Dataset entries
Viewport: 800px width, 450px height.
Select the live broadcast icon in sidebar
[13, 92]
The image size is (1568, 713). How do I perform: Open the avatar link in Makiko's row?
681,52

**Task details:** Write out only what runs from the line holding "Select the live broadcast icon in sidebar" through the last line of the records, exactly as shown.

**Task response:**
Select the live broadcast icon in sidebar
[13, 92]
The image size is (1568, 713). How do I perform: Open the avatar link in Makiko's row?
681,52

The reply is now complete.